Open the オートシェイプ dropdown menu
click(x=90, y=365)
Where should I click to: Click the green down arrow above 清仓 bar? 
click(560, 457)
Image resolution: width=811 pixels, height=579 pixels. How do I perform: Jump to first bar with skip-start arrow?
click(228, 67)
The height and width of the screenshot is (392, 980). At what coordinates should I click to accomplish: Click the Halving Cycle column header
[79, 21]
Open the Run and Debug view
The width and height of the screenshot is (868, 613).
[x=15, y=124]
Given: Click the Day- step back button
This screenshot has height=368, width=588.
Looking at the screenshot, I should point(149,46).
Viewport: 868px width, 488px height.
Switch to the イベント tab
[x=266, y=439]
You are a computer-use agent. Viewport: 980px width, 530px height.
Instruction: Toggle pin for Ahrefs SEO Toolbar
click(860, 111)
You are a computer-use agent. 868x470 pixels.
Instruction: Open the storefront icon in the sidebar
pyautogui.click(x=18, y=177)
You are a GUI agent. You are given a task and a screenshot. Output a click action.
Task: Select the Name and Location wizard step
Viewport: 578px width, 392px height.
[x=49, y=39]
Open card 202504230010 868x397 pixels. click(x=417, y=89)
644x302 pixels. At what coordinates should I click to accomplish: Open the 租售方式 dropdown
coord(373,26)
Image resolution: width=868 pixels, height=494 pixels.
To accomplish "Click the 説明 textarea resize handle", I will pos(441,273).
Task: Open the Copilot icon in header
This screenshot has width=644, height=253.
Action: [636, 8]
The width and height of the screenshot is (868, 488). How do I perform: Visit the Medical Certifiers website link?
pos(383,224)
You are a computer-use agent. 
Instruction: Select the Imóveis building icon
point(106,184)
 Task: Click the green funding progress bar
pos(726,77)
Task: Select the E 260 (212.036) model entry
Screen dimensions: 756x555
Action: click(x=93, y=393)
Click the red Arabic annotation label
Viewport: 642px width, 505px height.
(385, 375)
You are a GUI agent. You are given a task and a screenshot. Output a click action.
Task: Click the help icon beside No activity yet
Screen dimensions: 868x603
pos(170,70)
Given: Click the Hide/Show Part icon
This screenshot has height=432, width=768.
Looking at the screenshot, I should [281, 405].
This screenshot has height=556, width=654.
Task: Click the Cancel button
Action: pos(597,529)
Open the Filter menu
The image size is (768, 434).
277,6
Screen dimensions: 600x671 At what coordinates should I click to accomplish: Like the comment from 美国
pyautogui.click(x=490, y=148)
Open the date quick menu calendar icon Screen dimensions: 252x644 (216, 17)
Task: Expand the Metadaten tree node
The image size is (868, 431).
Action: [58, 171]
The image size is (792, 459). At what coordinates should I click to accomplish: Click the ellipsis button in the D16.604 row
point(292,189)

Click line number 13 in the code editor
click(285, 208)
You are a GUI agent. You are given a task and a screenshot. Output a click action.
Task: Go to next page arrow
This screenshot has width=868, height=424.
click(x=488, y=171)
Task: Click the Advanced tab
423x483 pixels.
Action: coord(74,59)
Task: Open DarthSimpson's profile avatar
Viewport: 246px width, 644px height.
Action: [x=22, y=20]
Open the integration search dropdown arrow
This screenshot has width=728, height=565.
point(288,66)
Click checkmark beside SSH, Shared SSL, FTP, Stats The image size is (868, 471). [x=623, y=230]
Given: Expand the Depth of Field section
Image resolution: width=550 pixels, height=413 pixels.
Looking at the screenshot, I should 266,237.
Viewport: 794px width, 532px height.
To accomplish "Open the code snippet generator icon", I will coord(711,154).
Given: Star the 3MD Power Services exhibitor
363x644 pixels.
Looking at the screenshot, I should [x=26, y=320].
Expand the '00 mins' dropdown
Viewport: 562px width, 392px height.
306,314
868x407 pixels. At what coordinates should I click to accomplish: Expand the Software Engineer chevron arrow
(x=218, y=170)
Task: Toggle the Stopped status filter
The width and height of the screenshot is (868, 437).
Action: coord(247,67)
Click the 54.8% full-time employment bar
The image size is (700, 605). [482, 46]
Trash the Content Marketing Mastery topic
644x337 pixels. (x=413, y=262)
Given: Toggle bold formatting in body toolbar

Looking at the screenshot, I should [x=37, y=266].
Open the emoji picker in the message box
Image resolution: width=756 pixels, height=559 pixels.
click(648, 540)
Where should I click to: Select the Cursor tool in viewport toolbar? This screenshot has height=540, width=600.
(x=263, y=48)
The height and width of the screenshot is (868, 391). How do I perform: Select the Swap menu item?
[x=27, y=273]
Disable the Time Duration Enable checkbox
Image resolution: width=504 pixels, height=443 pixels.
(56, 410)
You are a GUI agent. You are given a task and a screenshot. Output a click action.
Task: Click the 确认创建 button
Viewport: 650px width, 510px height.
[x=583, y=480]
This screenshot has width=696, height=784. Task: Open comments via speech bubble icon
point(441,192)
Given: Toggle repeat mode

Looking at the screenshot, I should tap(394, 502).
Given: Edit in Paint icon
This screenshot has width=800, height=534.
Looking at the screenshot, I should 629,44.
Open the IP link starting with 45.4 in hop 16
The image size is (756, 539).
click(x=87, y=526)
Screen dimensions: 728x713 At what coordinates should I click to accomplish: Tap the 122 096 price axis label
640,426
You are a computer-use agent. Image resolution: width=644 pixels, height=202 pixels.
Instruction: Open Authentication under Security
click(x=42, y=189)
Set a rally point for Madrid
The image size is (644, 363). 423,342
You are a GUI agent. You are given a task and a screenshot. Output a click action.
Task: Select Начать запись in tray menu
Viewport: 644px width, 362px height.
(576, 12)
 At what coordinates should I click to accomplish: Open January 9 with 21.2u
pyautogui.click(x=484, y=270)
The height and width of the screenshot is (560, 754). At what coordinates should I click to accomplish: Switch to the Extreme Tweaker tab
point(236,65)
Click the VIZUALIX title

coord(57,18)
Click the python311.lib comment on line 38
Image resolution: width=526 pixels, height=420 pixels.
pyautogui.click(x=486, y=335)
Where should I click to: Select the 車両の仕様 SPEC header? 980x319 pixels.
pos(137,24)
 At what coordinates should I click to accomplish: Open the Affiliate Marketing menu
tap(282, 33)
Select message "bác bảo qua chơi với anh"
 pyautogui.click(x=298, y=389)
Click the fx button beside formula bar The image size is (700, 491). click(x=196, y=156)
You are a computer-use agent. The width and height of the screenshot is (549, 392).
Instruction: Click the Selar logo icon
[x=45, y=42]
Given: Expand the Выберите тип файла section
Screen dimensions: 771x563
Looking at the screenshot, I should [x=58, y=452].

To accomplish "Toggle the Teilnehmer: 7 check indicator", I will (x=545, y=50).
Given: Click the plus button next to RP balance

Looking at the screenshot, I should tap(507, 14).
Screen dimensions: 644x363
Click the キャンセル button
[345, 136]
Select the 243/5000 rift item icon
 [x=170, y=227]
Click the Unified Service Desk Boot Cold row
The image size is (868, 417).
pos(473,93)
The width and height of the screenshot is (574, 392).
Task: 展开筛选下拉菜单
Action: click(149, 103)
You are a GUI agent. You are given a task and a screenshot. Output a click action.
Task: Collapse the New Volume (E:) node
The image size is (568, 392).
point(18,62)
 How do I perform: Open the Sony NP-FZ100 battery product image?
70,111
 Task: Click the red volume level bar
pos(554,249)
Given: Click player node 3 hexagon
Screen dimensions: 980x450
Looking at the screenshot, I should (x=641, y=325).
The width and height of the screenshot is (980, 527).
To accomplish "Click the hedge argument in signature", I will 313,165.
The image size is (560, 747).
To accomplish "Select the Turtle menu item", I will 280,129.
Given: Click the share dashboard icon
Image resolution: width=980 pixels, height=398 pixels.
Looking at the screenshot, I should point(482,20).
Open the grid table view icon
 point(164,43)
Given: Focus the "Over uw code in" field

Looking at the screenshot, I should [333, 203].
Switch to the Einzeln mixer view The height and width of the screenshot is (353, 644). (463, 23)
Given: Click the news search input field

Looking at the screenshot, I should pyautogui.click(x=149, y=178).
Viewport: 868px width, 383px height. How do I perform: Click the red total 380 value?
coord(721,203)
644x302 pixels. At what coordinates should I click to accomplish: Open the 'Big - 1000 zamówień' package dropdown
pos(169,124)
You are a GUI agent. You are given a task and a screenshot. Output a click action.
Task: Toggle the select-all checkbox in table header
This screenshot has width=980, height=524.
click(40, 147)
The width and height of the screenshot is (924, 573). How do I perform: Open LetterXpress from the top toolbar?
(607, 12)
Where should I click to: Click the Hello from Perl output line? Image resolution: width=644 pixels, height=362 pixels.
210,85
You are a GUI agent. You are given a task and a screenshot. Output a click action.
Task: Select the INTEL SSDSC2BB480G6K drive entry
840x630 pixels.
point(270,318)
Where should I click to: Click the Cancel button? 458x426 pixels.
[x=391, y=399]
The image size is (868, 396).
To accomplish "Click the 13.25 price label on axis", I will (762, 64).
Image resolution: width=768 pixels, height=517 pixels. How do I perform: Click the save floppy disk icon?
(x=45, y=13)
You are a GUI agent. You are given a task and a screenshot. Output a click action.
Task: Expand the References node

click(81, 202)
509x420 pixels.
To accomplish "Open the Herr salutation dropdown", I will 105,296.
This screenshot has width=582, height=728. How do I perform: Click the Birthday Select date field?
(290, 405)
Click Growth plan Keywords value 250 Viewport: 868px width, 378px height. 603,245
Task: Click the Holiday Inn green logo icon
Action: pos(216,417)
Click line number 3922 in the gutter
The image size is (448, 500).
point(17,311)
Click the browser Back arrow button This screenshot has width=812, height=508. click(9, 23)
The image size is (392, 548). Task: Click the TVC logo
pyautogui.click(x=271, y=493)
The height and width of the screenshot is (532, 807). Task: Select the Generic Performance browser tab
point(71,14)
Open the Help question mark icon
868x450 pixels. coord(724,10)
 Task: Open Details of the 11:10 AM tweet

-*-

# Work request
From the material above, set down exactly the lines starting at the one with "Click the python311.lib comment on line 38" and ending at the one with "The width and height of the screenshot is (980, 527).", end lines included.

# Answer to the problem
Click the python311.lib comment on line 38
Image resolution: width=526 pixels, height=420 pixels.
pyautogui.click(x=486, y=335)
Where should I click to: Select the 車両の仕様 SPEC header? 980x319 pixels.
pos(137,24)
 At what coordinates should I click to accomplish: Open the Affiliate Marketing menu
tap(282, 33)
Select message "bác bảo qua chơi với anh"
 pyautogui.click(x=298, y=389)
Click the fx button beside formula bar The image size is (700, 491). click(x=196, y=156)
You are a computer-use agent. The width and height of the screenshot is (549, 392).
Instruction: Click the Selar logo icon
[x=45, y=42]
Given: Expand the Выберите тип файла section
Screen dimensions: 771x563
Looking at the screenshot, I should [x=58, y=452].

To accomplish "Toggle the Teilnehmer: 7 check indicator", I will (x=545, y=50).
Given: Click the plus button next to RP balance

Looking at the screenshot, I should tap(507, 14).
Screen dimensions: 644x363
Click the キャンセル button
[345, 136]
Select the 243/5000 rift item icon
 [x=170, y=227]
Click the Unified Service Desk Boot Cold row
The image size is (868, 417).
pos(473,93)
The width and height of the screenshot is (574, 392).
Task: 展开筛选下拉菜单
Action: click(149, 103)
You are a GUI agent. You are given a task and a screenshot. Output a click action.
Task: Collapse the New Volume (E:) node
The image size is (568, 392).
point(18,62)
 How do I perform: Open the Sony NP-FZ100 battery product image?
70,111
 Task: Click the red volume level bar
pos(554,249)
Given: Click player node 3 hexagon
Screen dimensions: 980x450
Looking at the screenshot, I should (x=641, y=325).
The width and height of the screenshot is (980, 527).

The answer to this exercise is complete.